►

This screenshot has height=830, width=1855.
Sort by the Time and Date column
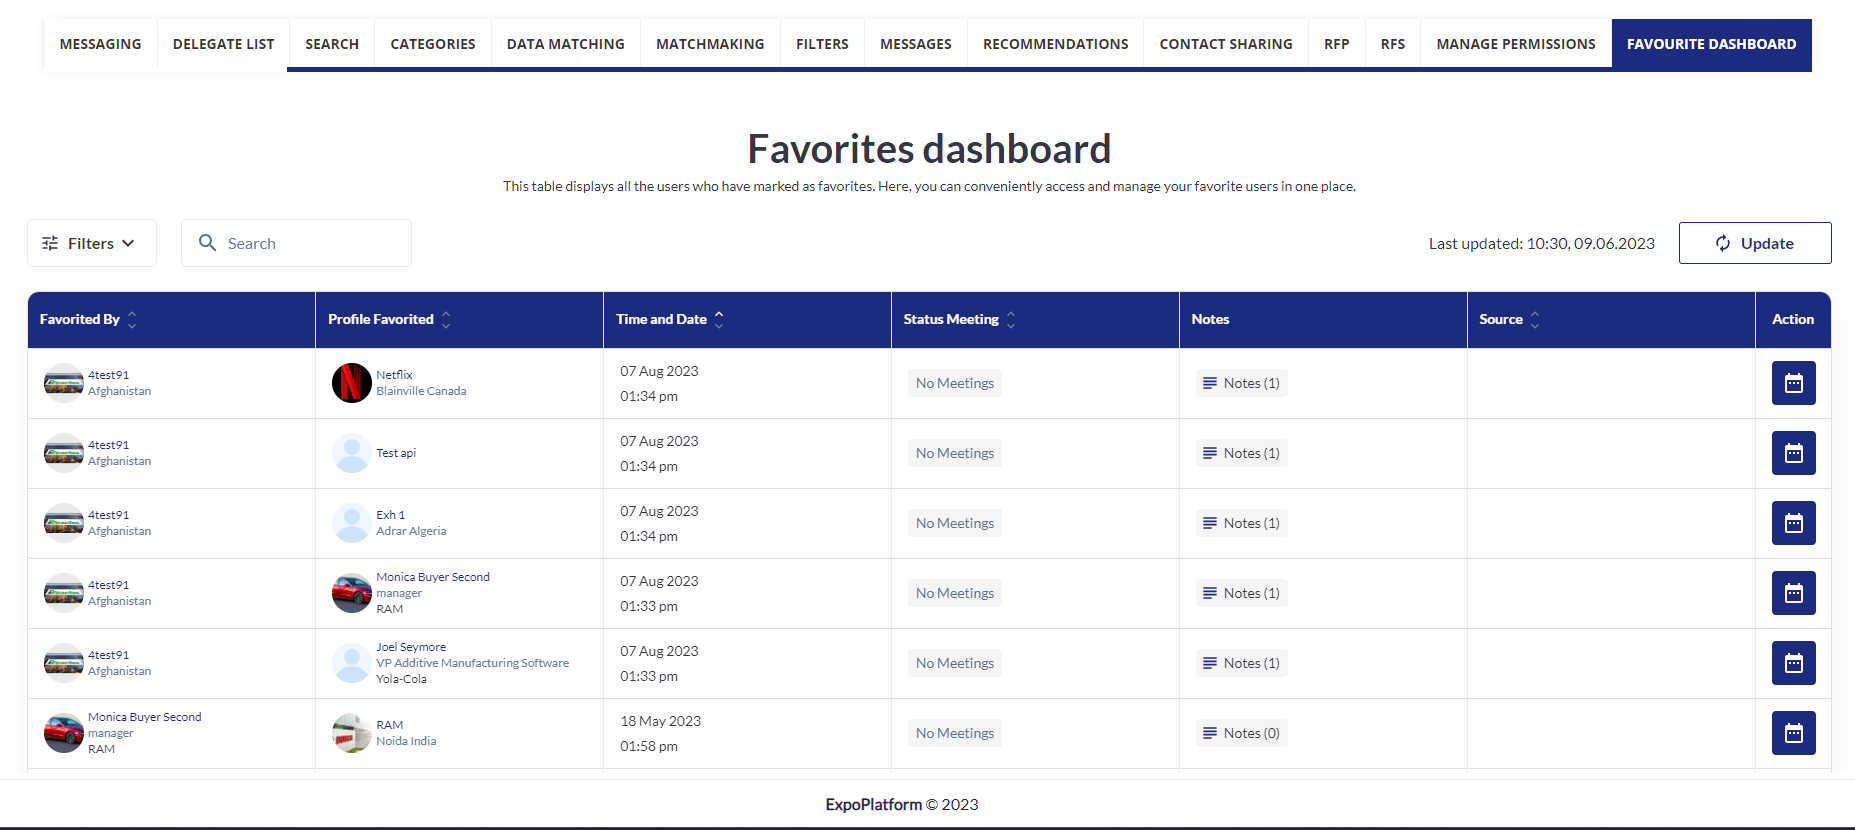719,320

◄
►

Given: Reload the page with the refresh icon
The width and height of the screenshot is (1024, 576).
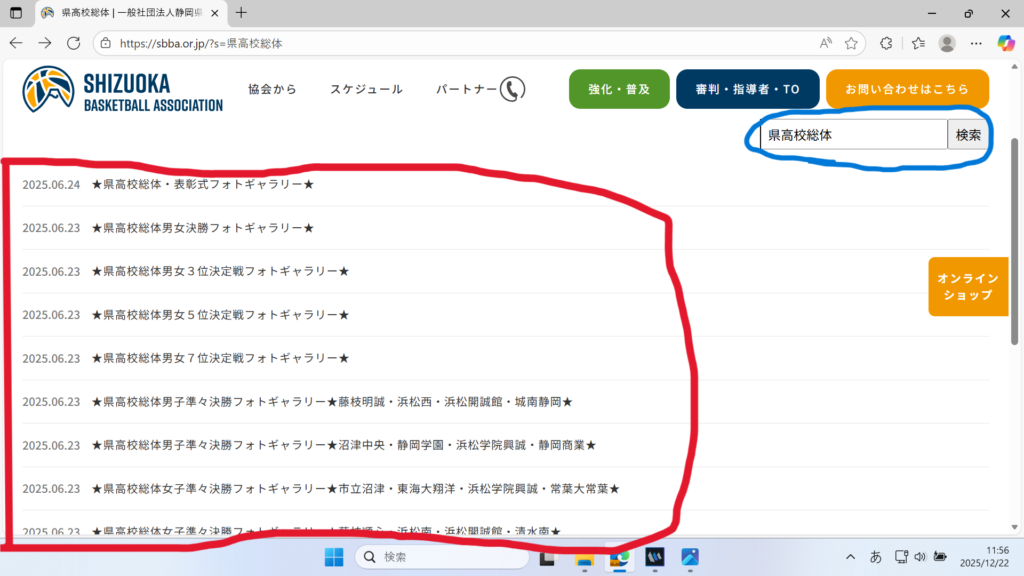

◄
►

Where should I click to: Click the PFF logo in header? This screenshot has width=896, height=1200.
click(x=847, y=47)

◄

_GOAL OF THE EXERCISE_: Swap "header" for "navigation bar" in the records starting at the line that contains "Where should I" and ending at the line that contains "click(x=847, y=47)", and give back only those lines with nothing else changed.

_WRITTEN RESPONSE_:
Where should I click to: Click the PFF logo in navigation bar? This screenshot has width=896, height=1200.
click(x=847, y=47)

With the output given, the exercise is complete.